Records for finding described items

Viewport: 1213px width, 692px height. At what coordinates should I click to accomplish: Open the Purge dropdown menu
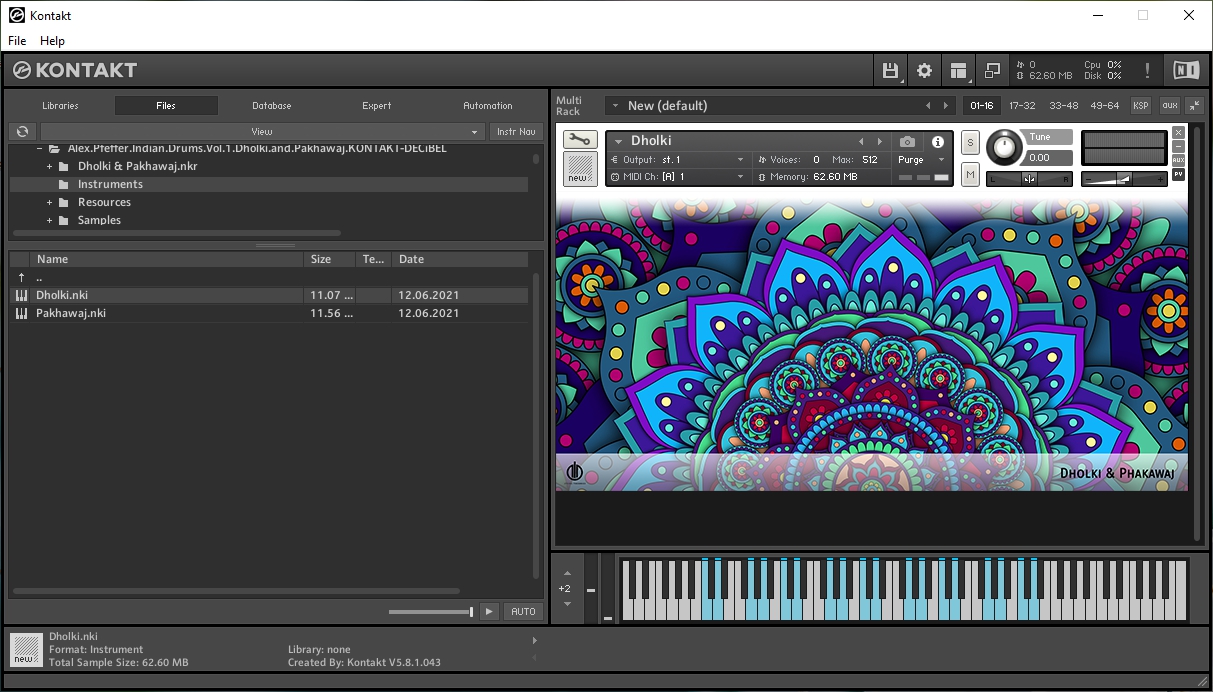tap(920, 160)
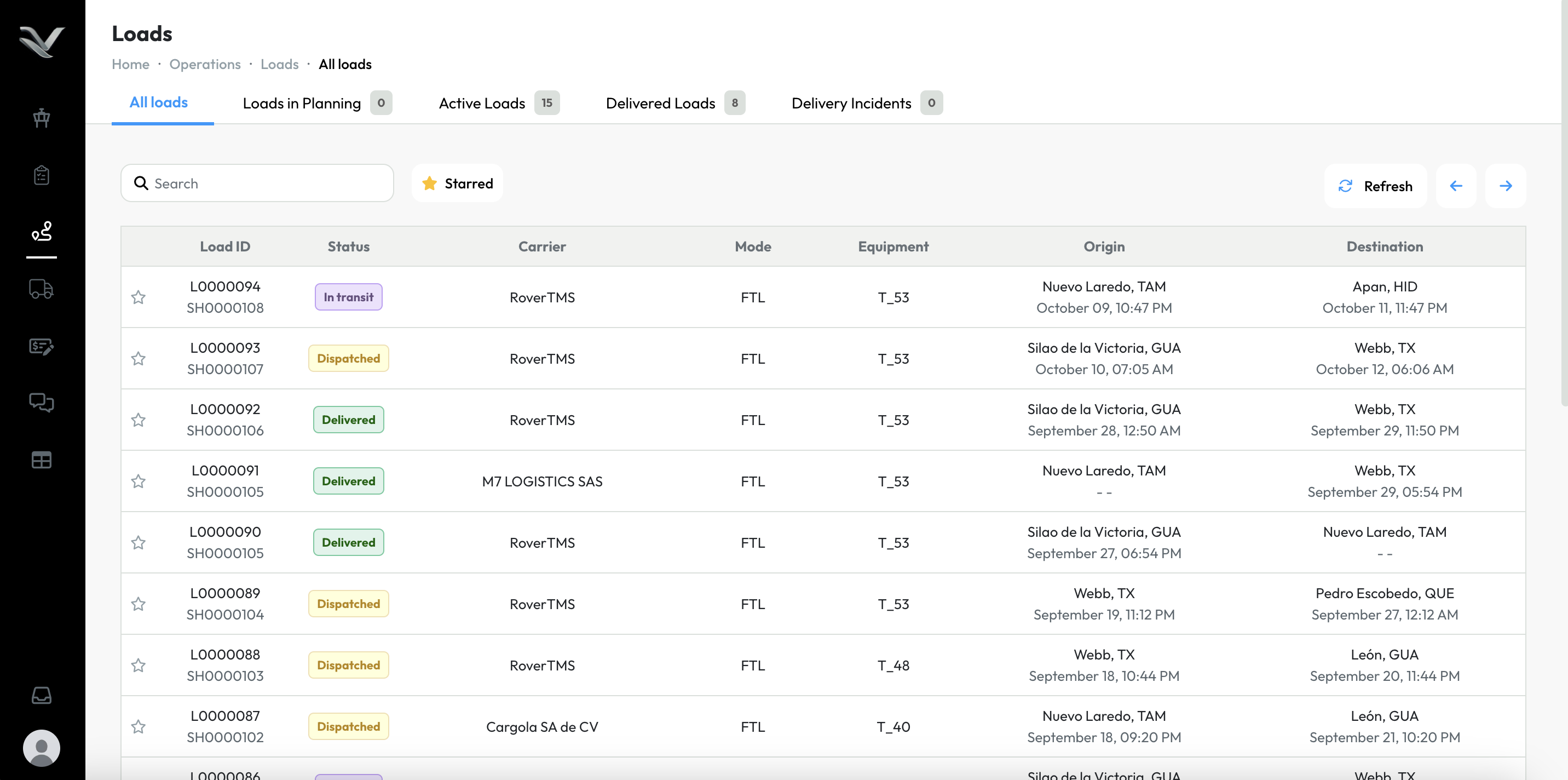
Task: Toggle star on load L0000088
Action: pos(139,665)
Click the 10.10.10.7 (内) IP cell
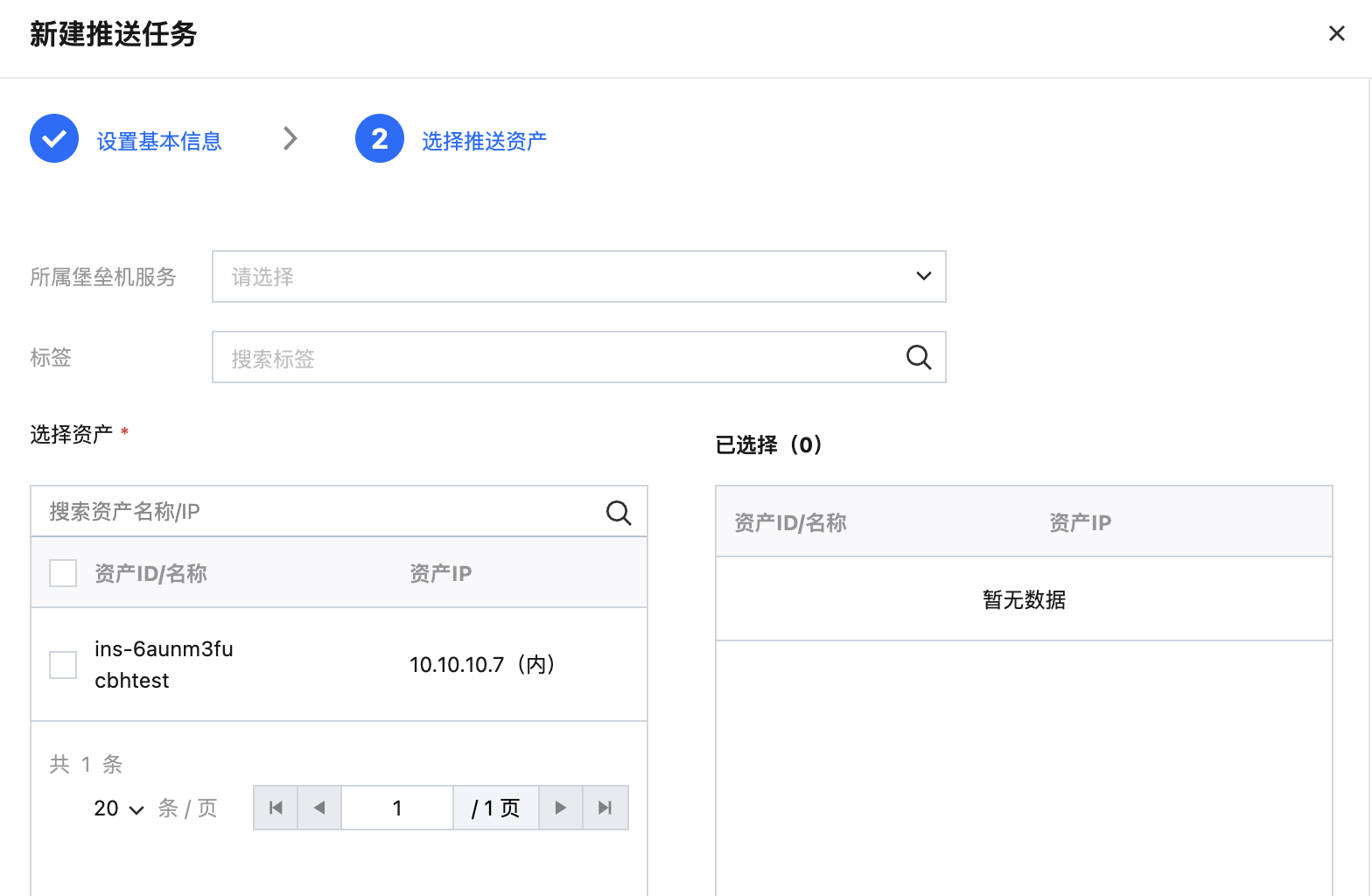Image resolution: width=1372 pixels, height=896 pixels. (482, 665)
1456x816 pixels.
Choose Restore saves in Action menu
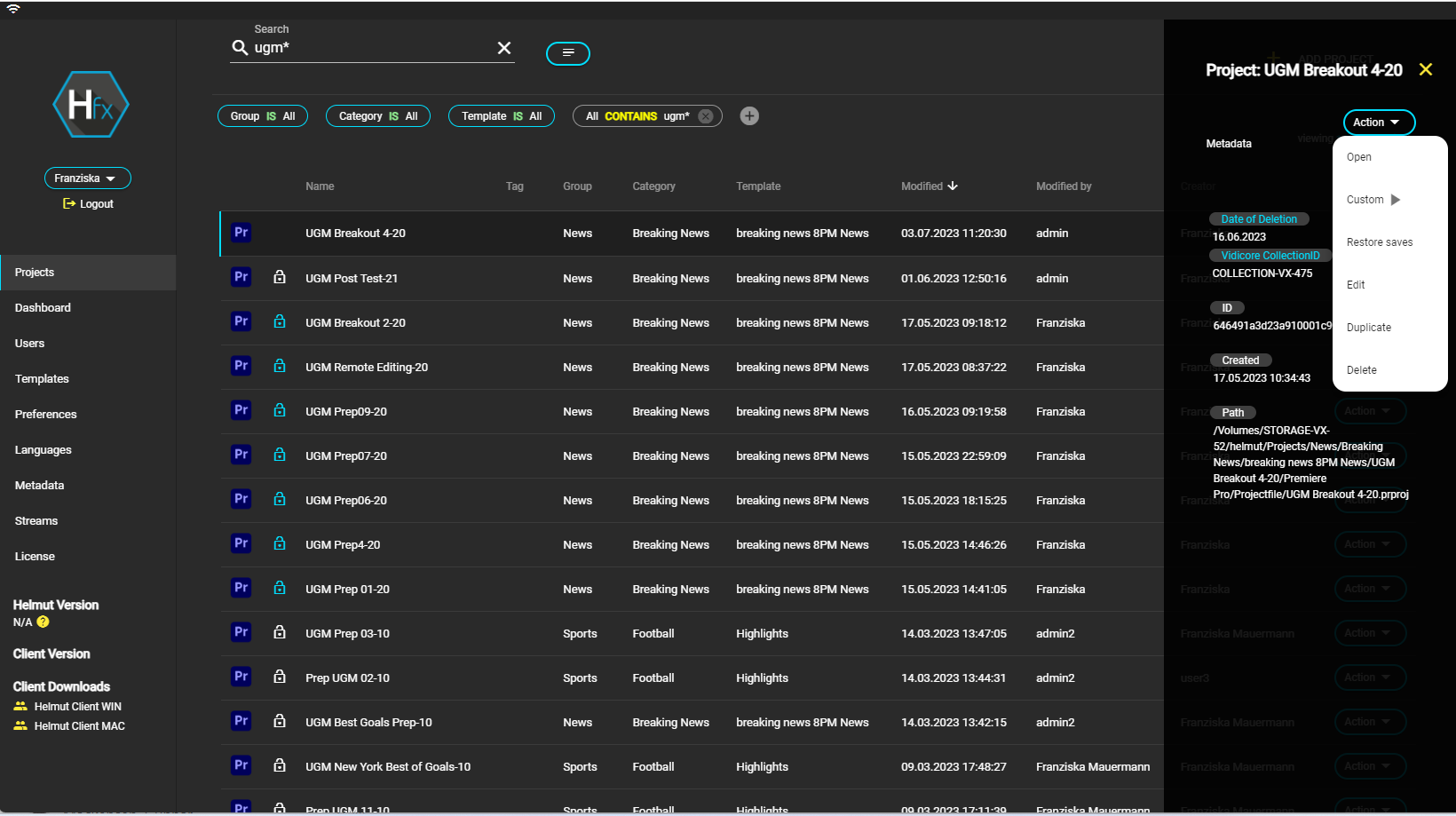[1379, 242]
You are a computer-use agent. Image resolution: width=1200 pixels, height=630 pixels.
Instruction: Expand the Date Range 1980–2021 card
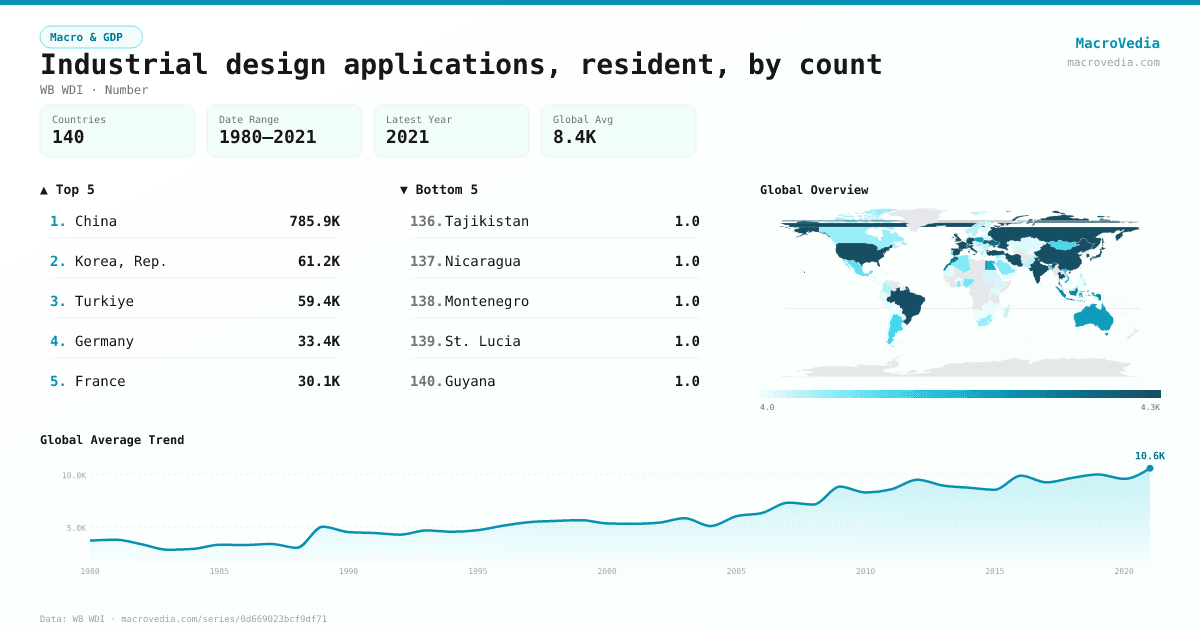tap(284, 130)
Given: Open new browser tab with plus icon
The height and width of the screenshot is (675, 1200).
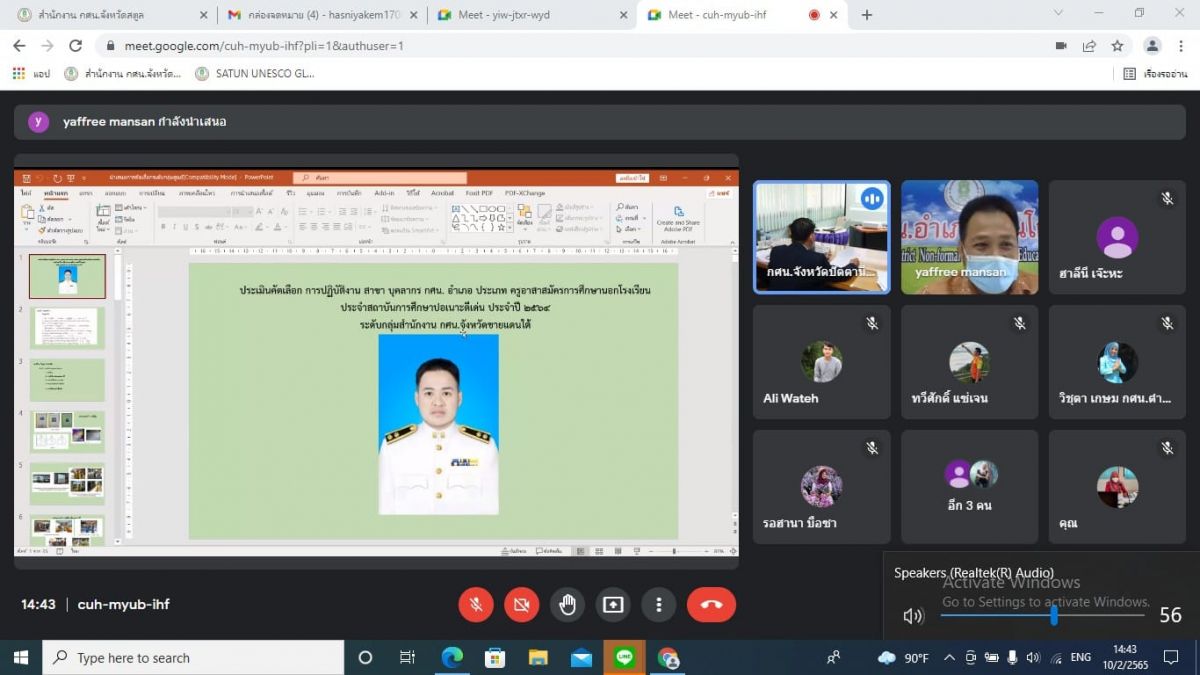Looking at the screenshot, I should coord(867,15).
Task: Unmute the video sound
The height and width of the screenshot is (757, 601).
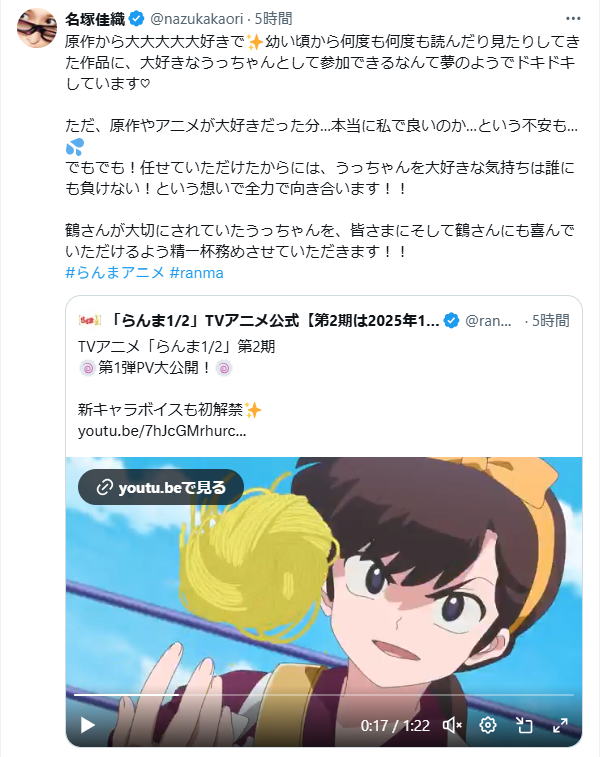Action: (452, 725)
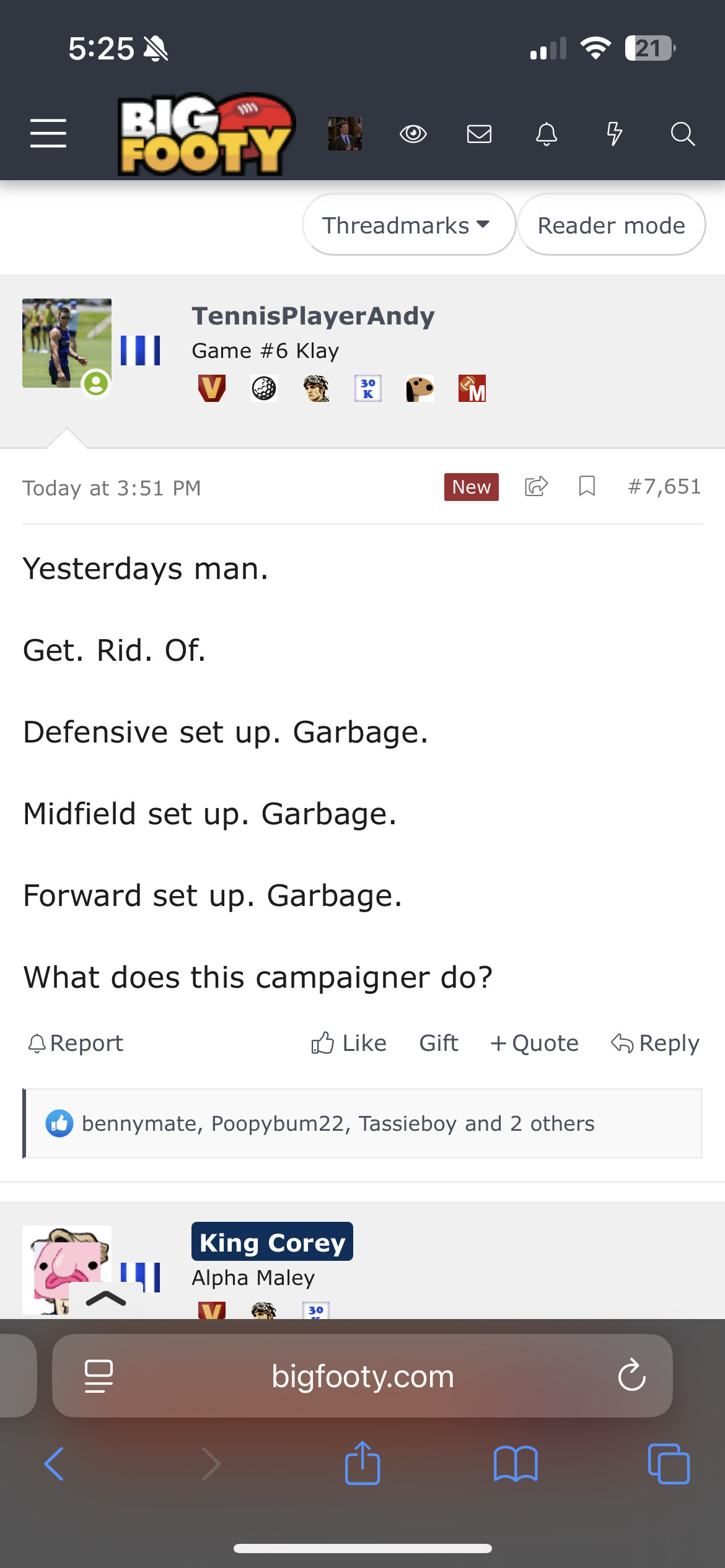Tap the bigfooty.com address bar
725x1568 pixels.
pos(362,1376)
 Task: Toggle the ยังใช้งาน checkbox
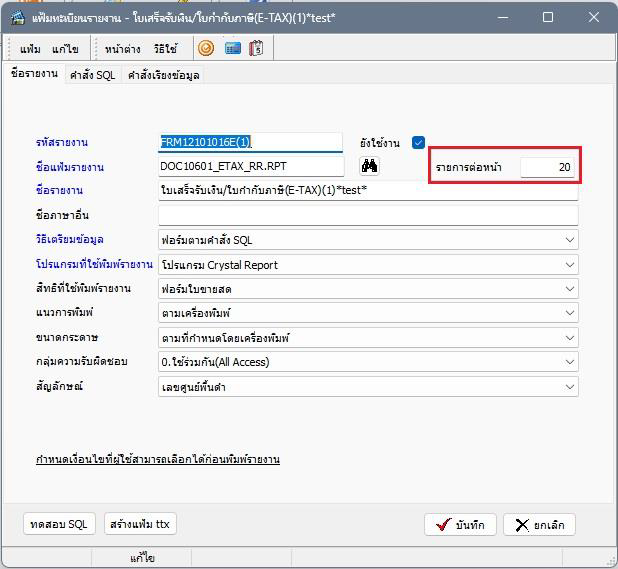tap(419, 143)
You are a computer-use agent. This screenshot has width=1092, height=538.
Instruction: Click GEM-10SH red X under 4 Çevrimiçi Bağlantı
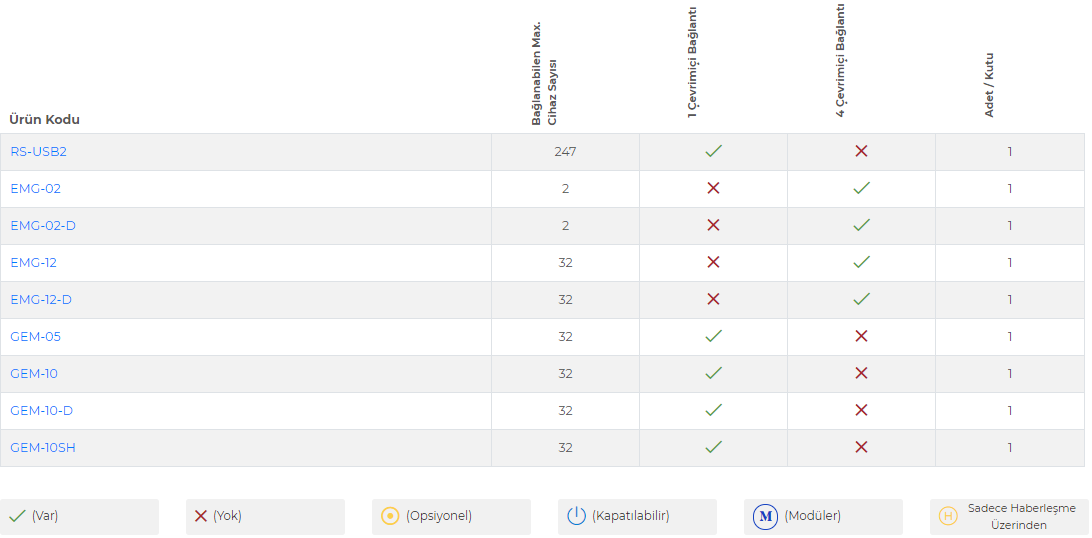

▶ The problem:
Copy out the section of the records that begins with the line containing "1456x816 pixels." and ends with the line containing "pos(362,1376)", both lines included. Leave out the pictures.

▶ Output below:
1456x816 pixels.
Choose Restore saves in Action menu
[1379, 242]
You are a computer-use agent. Image resolution: width=1200 pixels, height=630 pixels.
Instruction: Expand the Date Range 1980–2021 card
tap(284, 130)
Given: Open new browser tab with plus icon
The height and width of the screenshot is (675, 1200).
Looking at the screenshot, I should coord(867,15).
Task: Unmute the video sound
The height and width of the screenshot is (757, 601).
Action: (452, 725)
Tap the bigfooty.com address bar
725x1568 pixels.
pos(362,1376)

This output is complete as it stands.